Briones: Heat index going through the roof

On the go
Publio J. Briones III
Publio J. Briones III

I have a running joke with the universe regarding the weather. Unfortunately, everyone else is laughing except me because, as it turns out, I am on the receiving end of the gag.

I mean, how many times have I ranted about the heat and the lack of water and other things association with the dry weather condition only to have it backfire on me the very next day?

You know what I mean?

I point out temperatures, cite meteorological facts that, frankly, I only understand on the surface, and basically complain about how hot it is.

And then, the next day, boom; it rains.

I feel like a fool sometimes, pontificating on top of my moral pedestal about this and that about the effects of an extremely high heat index and whatnot, but what the universe doesn’t know is that I’m on to its antics.

Yes. I see you, universe. And you’re not going to one-up me this time. Oh no. I’m not having it.

People who are basking in the sunshine somewhere in a tropical islet are probably shaking their head, wondering what the heck I am talking about.

Or people who have locked themselves in their air-conditioned rooms might find me crazy.

But get this, Jhomer Eclarino, a state meteorologist at the Philippine Atmospheric, Geophysical and Astronomical Services Administration (Pagasa) Visayas, has warned the public that the heat index in Cebu in the coming months may go up as high as the “dangerous” 51 degrees Celsius.

Before I continue and you accuse me of being a fearmongerer or a provocateur, “dangerous” is Jhomer’s word not mine.

And yes, we’re on a first-name basis since I’m using him as a reference. I don’t like to be too formal with my reference person because I’d like to think I can trust the person considering I am spewing out facts based on what that person has said based on his or her expertise.

You know what I mean.

But who cares about my relationship with Jhomer, or lack of, since I don’t know the guy nor have I ever met him.

But for the sake of this column, which, I promise, is going somewhere, I’m going to continue to talk about the heat index.

Now, shall we address the elephant in the room?

The heat index, according to Pagasa, is the feels-like temperature, or a combination of air temperature and humidity to indicate how hot the weather feels to the human body.


Still doesn’t ring a bell?

Well how about this from the National Weather Service of the United States? According to it, heat index, “also known as apparent temperature, is what the temperature feels like to the human body when relative humidity is combined with the air temperature.”

Are we now all in the same wavelength? Good.

Before I digress, Jhomar actually explained that a heat index ranging from 42 to 51 degrees Celsius is dangerous because it will likely cause a person to suffer from heat cramps and exhaustion. And to those stupid enough who insist on engaging in outdoor activities in this heat, they can be candidates of a heat stroke.

If they don’t receive any emergency treatment, heat stroke victims may end up with a permanent disability, or, worst, end up dead.

As you all know, we are in the throes of an El Niño weather phenomenon, which is causing all of this.
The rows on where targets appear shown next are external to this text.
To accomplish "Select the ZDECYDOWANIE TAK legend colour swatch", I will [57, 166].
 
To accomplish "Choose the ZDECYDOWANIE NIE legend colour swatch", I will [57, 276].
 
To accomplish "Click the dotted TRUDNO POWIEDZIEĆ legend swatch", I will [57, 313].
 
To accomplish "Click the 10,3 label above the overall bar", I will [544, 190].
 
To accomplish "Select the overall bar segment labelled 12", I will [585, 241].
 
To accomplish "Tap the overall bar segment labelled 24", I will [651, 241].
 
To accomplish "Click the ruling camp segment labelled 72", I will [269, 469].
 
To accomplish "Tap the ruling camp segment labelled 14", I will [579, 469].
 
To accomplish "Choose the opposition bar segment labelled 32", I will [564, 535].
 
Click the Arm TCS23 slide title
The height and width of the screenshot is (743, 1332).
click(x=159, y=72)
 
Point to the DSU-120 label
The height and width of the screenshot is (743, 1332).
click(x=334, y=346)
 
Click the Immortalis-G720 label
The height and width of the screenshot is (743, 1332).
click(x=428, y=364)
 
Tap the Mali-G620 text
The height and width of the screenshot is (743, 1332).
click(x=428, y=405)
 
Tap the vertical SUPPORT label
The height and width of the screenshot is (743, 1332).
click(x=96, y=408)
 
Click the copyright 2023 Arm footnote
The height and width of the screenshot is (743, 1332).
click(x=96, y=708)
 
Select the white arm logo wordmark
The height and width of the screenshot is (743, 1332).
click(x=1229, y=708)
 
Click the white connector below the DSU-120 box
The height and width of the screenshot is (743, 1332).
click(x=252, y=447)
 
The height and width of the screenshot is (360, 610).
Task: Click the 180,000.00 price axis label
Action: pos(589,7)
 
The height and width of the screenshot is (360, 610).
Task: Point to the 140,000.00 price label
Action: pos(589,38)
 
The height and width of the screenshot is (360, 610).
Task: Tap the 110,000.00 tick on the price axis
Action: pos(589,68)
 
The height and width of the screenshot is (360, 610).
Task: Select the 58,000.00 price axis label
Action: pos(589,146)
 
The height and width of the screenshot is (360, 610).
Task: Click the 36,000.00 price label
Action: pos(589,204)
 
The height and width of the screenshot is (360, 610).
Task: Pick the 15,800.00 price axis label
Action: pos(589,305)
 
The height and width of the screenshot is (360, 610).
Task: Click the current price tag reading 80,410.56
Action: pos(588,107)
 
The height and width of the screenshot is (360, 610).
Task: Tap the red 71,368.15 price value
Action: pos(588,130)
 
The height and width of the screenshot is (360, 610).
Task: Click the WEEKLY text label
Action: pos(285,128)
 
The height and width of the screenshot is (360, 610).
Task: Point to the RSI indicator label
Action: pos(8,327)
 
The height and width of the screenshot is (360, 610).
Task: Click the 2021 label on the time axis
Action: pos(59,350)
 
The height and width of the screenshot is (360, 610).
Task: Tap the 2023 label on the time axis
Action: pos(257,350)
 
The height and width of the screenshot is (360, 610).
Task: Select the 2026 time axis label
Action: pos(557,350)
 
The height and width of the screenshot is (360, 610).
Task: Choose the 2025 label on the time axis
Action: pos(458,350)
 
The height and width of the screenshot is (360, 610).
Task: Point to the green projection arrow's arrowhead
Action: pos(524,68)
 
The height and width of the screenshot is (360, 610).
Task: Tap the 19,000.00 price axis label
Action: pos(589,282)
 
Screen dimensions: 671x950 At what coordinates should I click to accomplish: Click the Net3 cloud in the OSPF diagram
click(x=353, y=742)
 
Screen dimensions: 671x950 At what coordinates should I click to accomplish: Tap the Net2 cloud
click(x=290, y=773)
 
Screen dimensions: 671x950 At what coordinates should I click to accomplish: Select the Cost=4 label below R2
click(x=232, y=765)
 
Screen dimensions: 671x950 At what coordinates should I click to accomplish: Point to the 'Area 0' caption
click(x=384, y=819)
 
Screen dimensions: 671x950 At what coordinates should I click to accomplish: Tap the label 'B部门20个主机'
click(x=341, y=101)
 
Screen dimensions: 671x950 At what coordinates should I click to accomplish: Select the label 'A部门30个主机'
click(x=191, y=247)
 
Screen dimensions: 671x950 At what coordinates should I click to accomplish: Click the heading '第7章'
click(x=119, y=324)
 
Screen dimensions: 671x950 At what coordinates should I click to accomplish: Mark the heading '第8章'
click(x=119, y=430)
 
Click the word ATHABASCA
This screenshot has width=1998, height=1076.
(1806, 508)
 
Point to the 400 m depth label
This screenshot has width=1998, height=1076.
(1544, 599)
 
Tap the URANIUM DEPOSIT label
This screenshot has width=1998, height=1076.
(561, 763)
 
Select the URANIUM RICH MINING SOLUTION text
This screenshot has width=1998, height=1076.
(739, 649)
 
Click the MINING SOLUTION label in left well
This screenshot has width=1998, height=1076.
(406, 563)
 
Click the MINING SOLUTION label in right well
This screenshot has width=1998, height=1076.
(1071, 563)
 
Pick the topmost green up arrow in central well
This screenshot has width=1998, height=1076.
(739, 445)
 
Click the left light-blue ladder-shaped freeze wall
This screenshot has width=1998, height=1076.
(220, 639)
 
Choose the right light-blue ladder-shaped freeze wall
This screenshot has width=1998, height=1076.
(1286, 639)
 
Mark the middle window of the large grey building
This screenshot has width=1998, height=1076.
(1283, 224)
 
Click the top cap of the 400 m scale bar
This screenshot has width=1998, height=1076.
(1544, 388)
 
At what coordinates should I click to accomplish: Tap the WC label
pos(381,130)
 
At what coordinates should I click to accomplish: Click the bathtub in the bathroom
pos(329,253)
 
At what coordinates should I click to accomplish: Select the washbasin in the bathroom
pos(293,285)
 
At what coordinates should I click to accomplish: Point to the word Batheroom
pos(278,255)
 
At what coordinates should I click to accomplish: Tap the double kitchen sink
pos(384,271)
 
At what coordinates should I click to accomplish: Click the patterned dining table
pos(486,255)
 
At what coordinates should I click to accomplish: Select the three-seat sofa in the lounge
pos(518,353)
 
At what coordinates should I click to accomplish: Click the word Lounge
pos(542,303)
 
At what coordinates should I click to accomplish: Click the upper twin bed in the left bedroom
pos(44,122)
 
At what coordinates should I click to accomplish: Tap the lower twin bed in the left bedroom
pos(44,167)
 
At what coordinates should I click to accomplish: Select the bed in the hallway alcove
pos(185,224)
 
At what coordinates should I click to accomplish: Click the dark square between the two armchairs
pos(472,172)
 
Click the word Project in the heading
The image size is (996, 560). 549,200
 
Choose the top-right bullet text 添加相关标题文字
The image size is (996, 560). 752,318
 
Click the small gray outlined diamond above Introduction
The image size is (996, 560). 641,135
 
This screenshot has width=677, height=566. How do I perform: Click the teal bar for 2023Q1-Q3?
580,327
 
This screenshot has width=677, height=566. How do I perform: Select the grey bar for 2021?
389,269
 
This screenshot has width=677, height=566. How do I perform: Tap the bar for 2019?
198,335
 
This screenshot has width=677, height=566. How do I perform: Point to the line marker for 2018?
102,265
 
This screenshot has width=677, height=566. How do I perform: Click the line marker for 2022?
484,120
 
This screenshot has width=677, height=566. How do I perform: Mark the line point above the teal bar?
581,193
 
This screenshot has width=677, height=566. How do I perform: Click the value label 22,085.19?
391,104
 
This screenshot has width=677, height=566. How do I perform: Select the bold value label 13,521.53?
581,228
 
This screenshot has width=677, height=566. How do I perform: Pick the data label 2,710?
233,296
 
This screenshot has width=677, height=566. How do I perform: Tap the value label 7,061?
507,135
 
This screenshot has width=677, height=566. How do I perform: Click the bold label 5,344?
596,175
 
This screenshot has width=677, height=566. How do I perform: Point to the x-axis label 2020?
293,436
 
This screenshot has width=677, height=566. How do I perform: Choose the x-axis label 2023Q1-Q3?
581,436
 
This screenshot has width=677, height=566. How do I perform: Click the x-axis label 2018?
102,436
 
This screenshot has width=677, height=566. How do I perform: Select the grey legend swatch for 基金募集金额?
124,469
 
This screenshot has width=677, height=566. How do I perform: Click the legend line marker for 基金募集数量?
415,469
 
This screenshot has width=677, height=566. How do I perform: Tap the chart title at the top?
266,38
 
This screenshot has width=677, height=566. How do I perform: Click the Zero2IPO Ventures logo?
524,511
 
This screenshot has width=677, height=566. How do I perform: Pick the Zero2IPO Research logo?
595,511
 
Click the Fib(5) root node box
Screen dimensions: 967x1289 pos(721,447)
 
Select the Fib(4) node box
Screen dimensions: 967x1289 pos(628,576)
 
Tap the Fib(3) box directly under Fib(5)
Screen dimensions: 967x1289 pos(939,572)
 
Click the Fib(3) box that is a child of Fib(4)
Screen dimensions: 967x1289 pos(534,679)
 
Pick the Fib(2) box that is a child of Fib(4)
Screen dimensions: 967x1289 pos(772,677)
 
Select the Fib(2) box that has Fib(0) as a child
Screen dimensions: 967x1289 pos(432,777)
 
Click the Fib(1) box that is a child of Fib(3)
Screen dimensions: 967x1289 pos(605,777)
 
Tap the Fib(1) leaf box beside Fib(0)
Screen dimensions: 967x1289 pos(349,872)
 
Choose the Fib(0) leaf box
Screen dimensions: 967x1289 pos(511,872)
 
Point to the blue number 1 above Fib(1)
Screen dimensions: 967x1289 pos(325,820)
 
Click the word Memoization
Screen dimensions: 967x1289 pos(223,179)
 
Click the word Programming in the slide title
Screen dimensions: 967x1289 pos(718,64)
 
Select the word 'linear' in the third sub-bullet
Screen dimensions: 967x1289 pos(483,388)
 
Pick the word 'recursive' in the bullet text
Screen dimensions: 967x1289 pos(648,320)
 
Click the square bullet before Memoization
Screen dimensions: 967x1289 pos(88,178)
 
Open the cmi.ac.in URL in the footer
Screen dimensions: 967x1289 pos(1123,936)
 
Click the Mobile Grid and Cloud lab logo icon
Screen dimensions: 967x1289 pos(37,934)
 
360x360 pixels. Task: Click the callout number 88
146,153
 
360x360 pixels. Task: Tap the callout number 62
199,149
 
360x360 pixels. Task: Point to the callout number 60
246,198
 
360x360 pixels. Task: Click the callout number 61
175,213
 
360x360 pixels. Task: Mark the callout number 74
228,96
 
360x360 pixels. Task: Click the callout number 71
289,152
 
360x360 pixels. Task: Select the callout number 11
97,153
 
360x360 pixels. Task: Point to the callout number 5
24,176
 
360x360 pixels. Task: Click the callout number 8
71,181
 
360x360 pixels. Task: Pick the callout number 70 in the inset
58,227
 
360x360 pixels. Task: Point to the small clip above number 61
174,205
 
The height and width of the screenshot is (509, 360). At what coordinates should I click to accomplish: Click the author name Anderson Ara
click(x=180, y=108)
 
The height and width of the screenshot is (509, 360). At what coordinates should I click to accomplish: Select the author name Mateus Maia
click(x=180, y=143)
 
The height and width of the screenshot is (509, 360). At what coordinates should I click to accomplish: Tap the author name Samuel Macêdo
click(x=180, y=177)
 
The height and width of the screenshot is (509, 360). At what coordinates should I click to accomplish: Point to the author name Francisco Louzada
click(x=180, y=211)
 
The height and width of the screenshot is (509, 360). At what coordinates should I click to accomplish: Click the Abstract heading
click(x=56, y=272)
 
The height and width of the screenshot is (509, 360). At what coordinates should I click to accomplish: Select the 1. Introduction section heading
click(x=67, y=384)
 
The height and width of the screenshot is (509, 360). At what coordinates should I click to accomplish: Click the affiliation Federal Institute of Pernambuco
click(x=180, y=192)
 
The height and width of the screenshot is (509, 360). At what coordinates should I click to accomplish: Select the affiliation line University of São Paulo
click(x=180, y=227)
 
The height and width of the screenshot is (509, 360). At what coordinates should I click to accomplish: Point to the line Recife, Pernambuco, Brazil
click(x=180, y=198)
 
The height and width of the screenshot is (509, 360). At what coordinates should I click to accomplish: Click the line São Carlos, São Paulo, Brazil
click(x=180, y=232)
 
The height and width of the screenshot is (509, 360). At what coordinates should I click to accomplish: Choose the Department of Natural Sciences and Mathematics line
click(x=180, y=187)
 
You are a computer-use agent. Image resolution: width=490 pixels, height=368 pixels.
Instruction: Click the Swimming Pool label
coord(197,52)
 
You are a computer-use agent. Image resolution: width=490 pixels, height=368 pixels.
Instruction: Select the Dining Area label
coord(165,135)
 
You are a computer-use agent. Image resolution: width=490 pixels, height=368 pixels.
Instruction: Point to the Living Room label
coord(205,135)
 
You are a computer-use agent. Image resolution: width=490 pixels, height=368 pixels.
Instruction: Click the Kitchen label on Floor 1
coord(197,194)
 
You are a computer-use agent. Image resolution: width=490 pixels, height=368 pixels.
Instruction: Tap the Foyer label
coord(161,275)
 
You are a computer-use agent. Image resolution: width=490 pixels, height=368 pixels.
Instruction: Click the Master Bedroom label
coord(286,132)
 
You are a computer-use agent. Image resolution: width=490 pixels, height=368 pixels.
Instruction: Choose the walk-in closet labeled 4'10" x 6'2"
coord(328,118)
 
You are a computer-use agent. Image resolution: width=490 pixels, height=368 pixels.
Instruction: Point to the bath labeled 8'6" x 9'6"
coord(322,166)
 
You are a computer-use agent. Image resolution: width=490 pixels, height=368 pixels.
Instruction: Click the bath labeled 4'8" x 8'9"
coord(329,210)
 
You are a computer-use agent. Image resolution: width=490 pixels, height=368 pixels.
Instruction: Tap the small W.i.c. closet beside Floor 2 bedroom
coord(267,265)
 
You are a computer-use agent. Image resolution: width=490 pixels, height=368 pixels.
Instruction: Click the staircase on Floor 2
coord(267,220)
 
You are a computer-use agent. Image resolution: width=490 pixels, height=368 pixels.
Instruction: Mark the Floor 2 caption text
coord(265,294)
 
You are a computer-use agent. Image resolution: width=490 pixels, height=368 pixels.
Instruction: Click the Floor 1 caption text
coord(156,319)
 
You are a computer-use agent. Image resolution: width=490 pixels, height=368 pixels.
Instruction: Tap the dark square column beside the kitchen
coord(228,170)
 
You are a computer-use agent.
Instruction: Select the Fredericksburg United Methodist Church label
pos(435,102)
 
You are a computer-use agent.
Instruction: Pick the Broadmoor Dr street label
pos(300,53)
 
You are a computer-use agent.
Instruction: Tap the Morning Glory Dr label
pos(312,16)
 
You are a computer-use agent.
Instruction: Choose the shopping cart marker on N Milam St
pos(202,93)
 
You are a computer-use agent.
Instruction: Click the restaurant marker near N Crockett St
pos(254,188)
Plus summer in the country officially started last March 22. That’s how bad the situation is.

Unfortunately, before things can get any better, it will get worst. And yes, I chose the superlative form of bad twice to emphasize the seriousness of it all.

Dr. Eugenia Mercedes Cañal, regional epidemiologist of the Department of Health 7, advised the public to observe safety measures, and urged the public to avoid going outdoors between 10 a.m. and 4 p.m., especially during peak hours when the highest heat index is felt.

For those who have no choice, she urged them to put on sunscreen and drink plenty of water. However, she had no advice for those who could not afford to buy sunscreen and drinking water.

I guess they can try to seek shade wherever they can find it. Or they can hope and pray that their body has grown immune or has adapted to the effects of the intense heat.

Meanwhile, I think I have rambled enough to catch the attention of the universe.

Other cultures may have their rain dance, but I have my taunt-the-universe-in-the-face rant. Hopefully that will do the trick.

Why not prove me wrong yet again for the umpteenth time, eh!